Stated problem — Quote the rows below, from the line containing "Image resolution: width=1077" through the end of the rows, reproducing each line verbatim and omitting the pictures.

-----

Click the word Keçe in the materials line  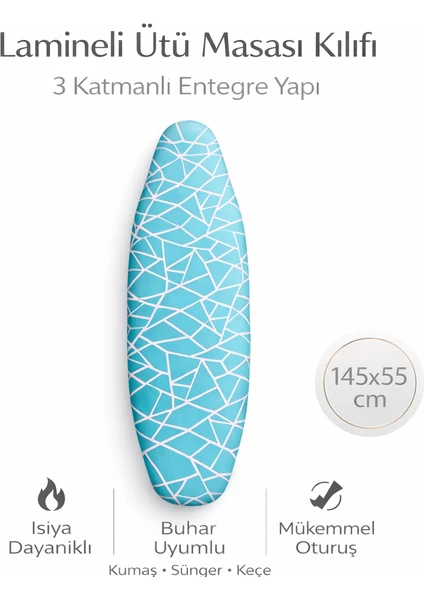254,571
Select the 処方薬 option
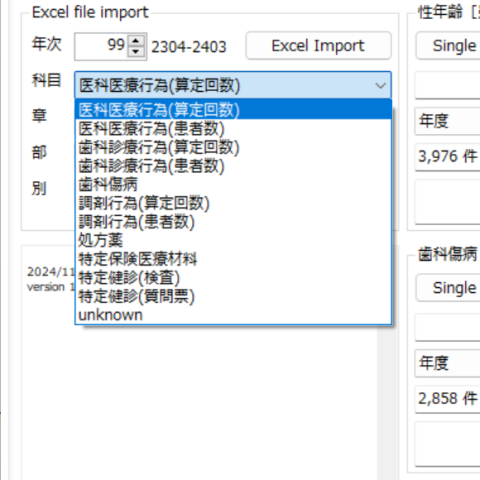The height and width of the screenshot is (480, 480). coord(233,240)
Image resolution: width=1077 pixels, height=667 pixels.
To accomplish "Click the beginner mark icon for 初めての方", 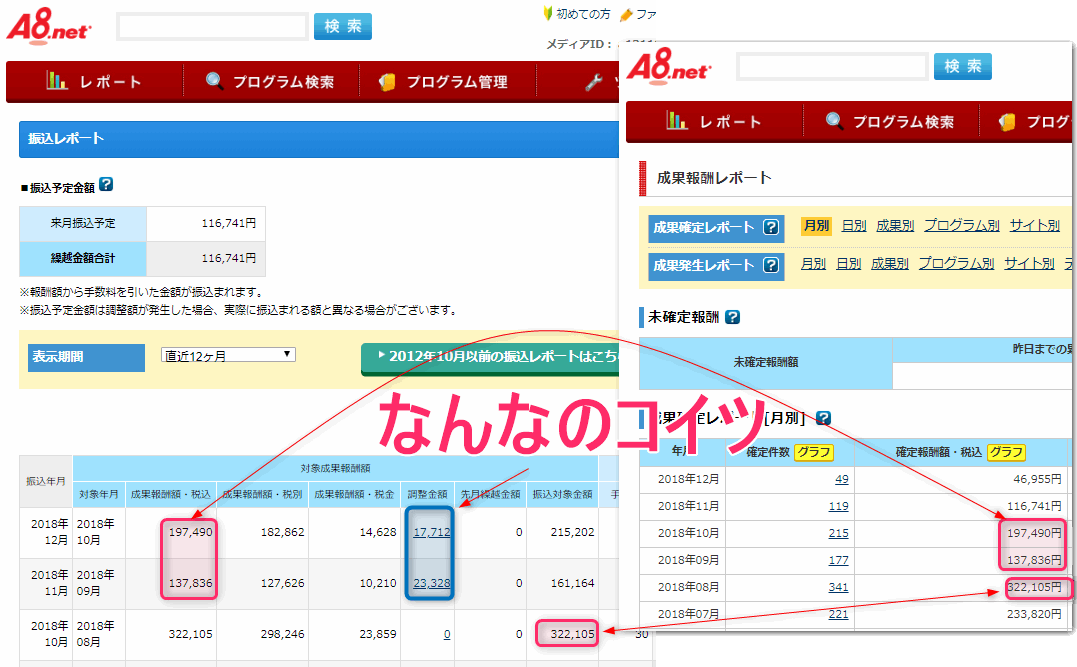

-----

Written solution —
Image resolution: width=1077 pixels, height=667 pixels.
To accomplish "Click the beginner mark icon for 初めての方", 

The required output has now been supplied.